Pena sostitutiva, sì alla richiesta in udienza ma va motivata

Lo ha chiarito la Quinta Sezione penale, con la sentenza n. 17152 depositata oggi, dichiarando inammissibile il ricorso di un uomo condannato per furto

di Francesco Machina Grifeo

Se la Riforma Cartabia è sopravvenuta alla proposizione dell’appello, la richiesta di applicazione di una pena sostitutiva può (in forza della norma transitoria) essere avanzata anche in sede di discussione, e dunque anche se non presente tra i motivi di impugnazione. Tuttavia, non è sufficiente addurre che né il reato né la pena (entro i quattro anni) sono ostativi al riconoscimento per ottenere un pronunciamento, perché si tratta di elementi che da soli non esauriscono i presupposti per decidere sull’applicazione della pena sostitutiva. Lo ha chiarito la Quinta Sezione penale, con la sentenza n. 17152 depositata oggi, dichiarando inammissibile il ricorso di un uomo condannato per furto.

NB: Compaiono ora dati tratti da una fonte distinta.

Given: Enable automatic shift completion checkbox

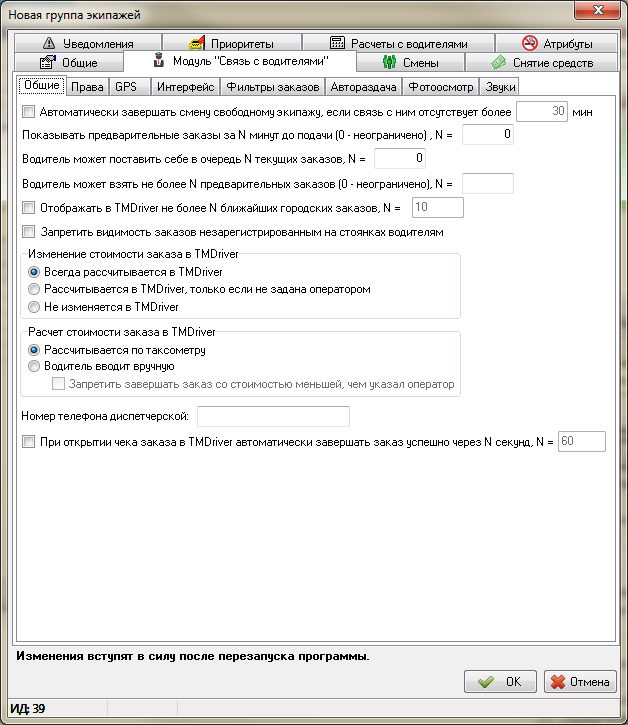Looking at the screenshot, I should [28, 112].
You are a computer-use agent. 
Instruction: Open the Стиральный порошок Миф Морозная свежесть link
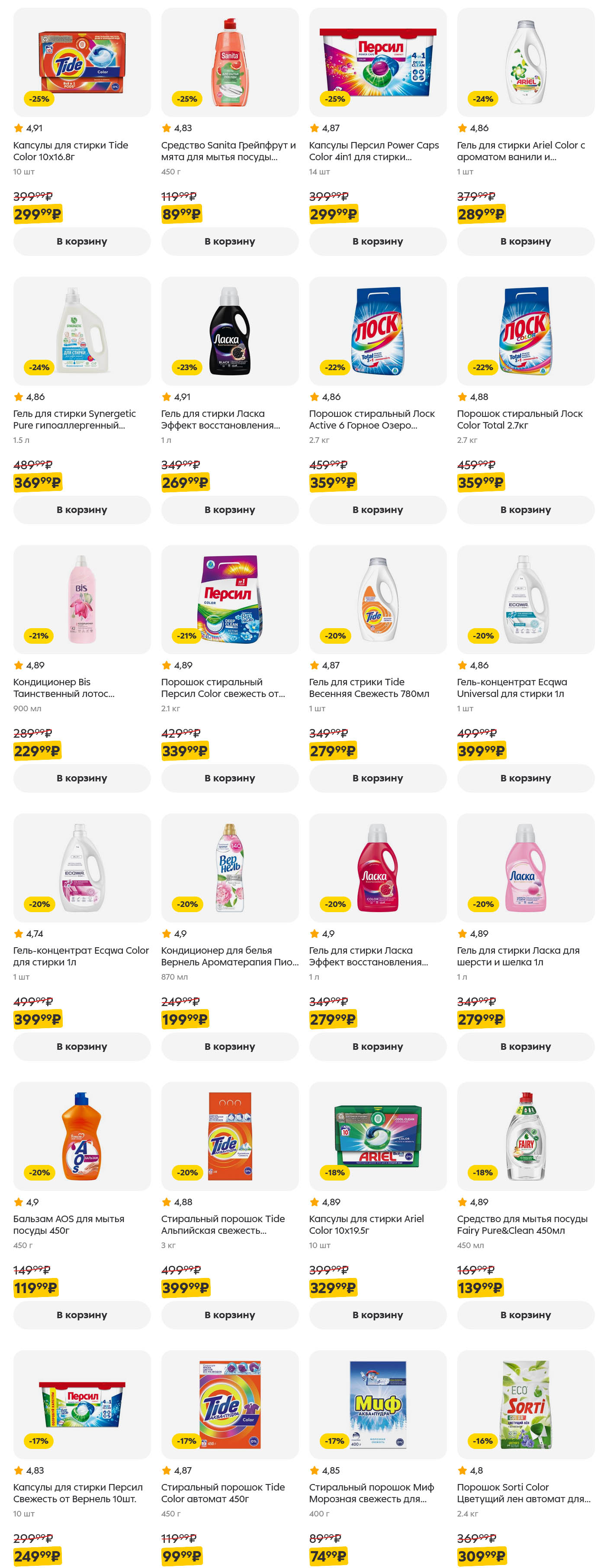coord(371,1493)
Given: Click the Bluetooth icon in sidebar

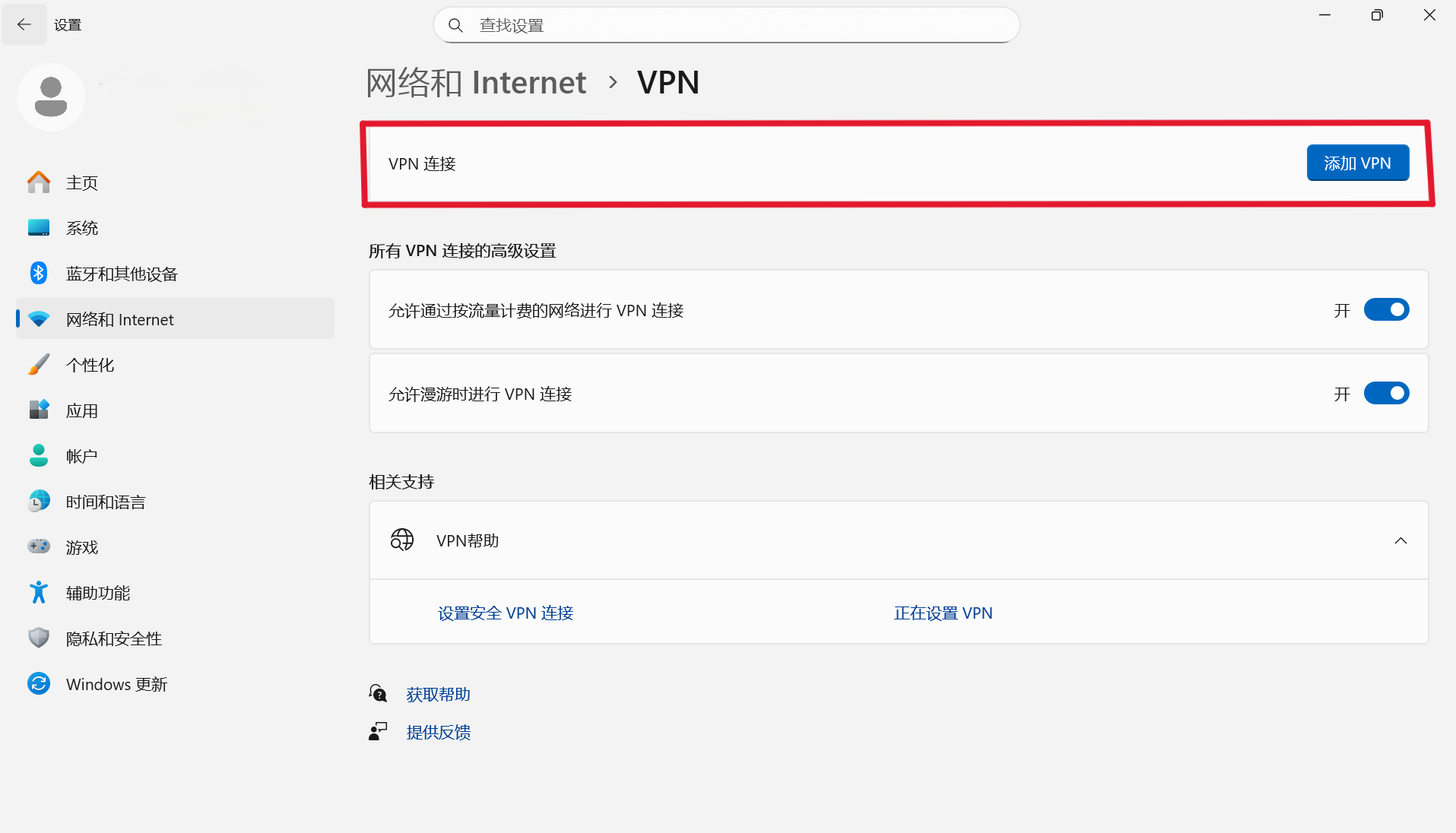Looking at the screenshot, I should 39,274.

Il ricorrente ha lamentato che nonostante l’espressa richiesta avanzata in udienza dal difensore, la Corte di merito aveva omesso qualsivoglia motivazione al riguardo, nonostante il titolo di reato e la pena detentiva irrogata non fossero ostativi alla chiesta sostituzione, limitandosi invece a rideterminare la pena dopo aver applicato il vincolo della continuazione rispetto a un precedente reato già giudicato dal Gip.

La Suprema corte nel giudicare inammissibile il motivo afferma che va condiviso il principio secondo cui, «in tema di pene sostitutive, ai sensi della disciplina transitoria contenuta nell’art. 95 d.lgs. 10 ottobre 2022, n. 150 (c.d. riforma Cartabia), affinché il giudice di appello sia tenuto a pronunciarsi in merito all’applicabilità o meno delle nuove pene sostitutive delle pene detentive brevi di cui all’art. 20-bis cod. pen., è necessaria una richiesta in tal senso dell’imputato, da formulare non necessariamente con l’atto di gravame, ma che deve comunque intervenire, al più tardi, nel corso dell’udienza di discussione in appello» (33027/2023).

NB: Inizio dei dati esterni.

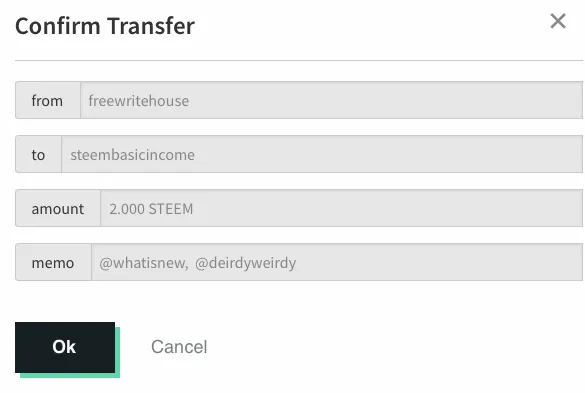Select the amount field with 2.000 STEEM
585x393 pixels.
pyautogui.click(x=341, y=208)
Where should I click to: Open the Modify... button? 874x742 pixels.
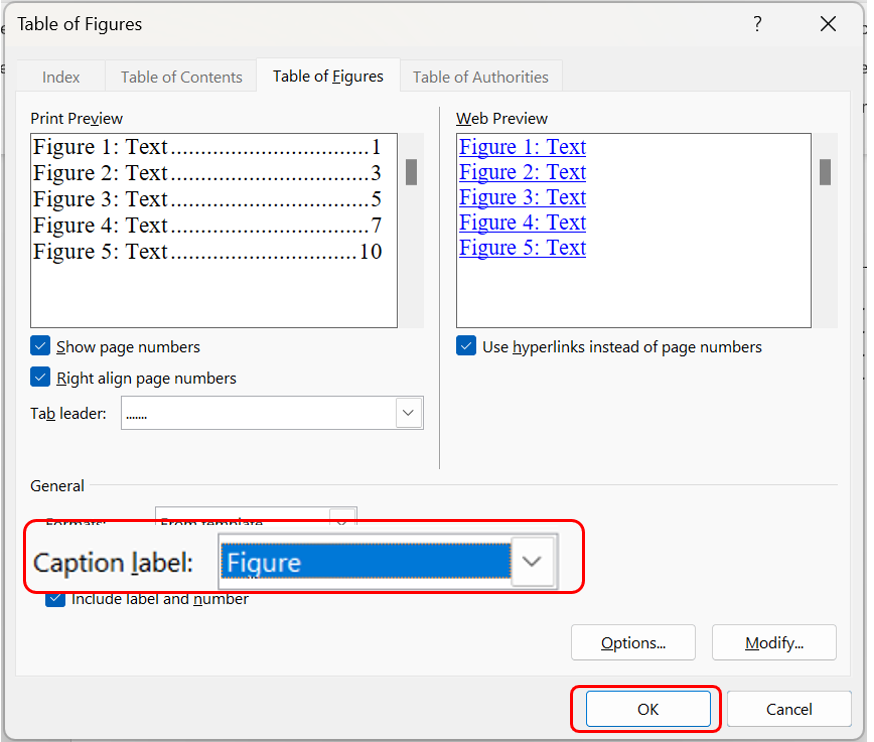tap(774, 643)
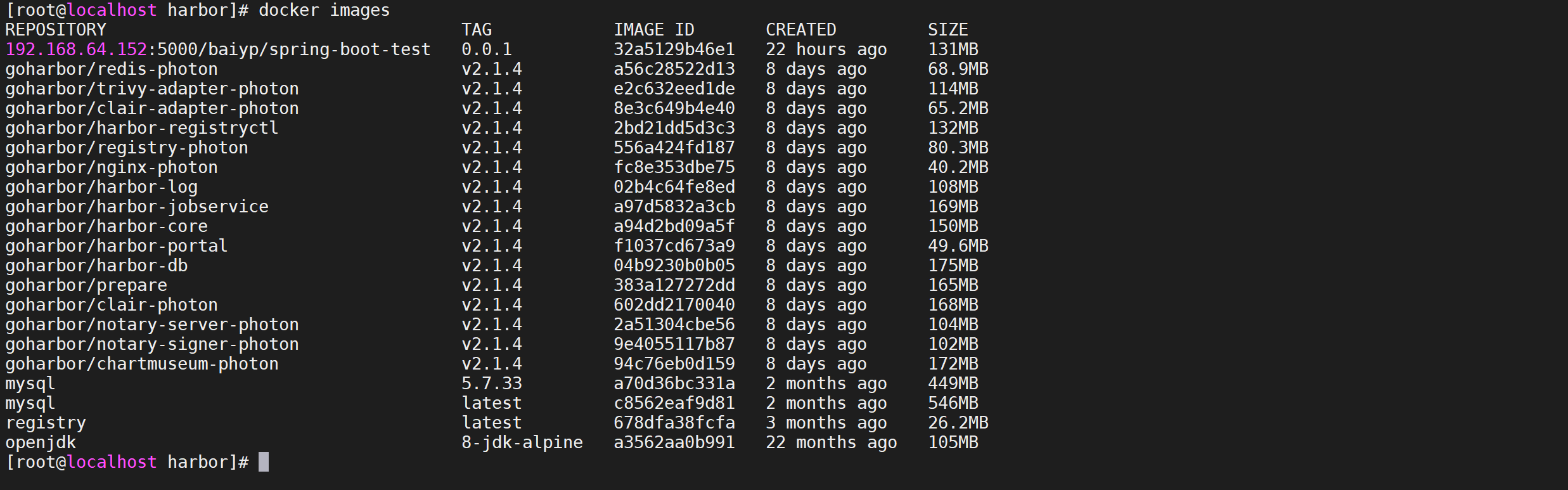
Task: Click the goharbor/harbor-core repository name
Action: [x=106, y=226]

Così, tornando al caso concreto, prosegue la decisione, è vero che il difensore ha tempestivamente presentato richiesta di applicazione della pena sostitutiva e che la Corte di merito ha deliberato “senza pronunciarsi in alcun modo su di essa, bensì argomentando soltanto in relazione al motivo di appello (che ha accolto), volto ad ottenere il riconoscimento della continuazione tra il reato oggetto del presente procedimento ed altro già giudicato”, tuttavia il ricorso presentato è “del tutto generico” e come tale inammissibile.

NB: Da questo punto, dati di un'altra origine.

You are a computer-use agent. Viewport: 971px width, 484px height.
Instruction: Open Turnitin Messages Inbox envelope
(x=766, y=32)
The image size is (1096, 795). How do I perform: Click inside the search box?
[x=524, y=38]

Secondo l’art. 545-bis cod. proc. pen. (nel testo introdotto dal Dlgs 150/2022 e anteriore alla modifica disposta dall’art. 2 Dlgs 19 marzo 2024, n. 31, sopravvenuto alla deliberazione della sentenza e in vigore dal 4 aprile 2024), quando - come nella specie - «è stata applicata una pena detentiva non superiore a quattro anni e non è stata ordinata la sospensione condizionale» il giudice, subito dopo la lettura del dispositivo, dà avviso alle parti» non in ogni caso, bensì «se ricorrono le condizioni per sostituire la pena detentiva con una delle pene sostitutive di cui all’articolo 53 della legge 24 novembre 1981, n. 689». Il ricorrente però “non ha neppure prospettato che nella specie si fosse dedotto - con una specifica e motivata richiesta - che ricorressero le condizioni per sostituire la pena detentiva (che neppure constano, per vero, dal verbale di udienza richiamato dalla difesa), limitandosi ad addurre che né il titolo di reato né la misura della pena sarebbero ostative, profili che tuttavia non esauriscono il vaglio dei presupposti per applicare una pena sostitutiva”.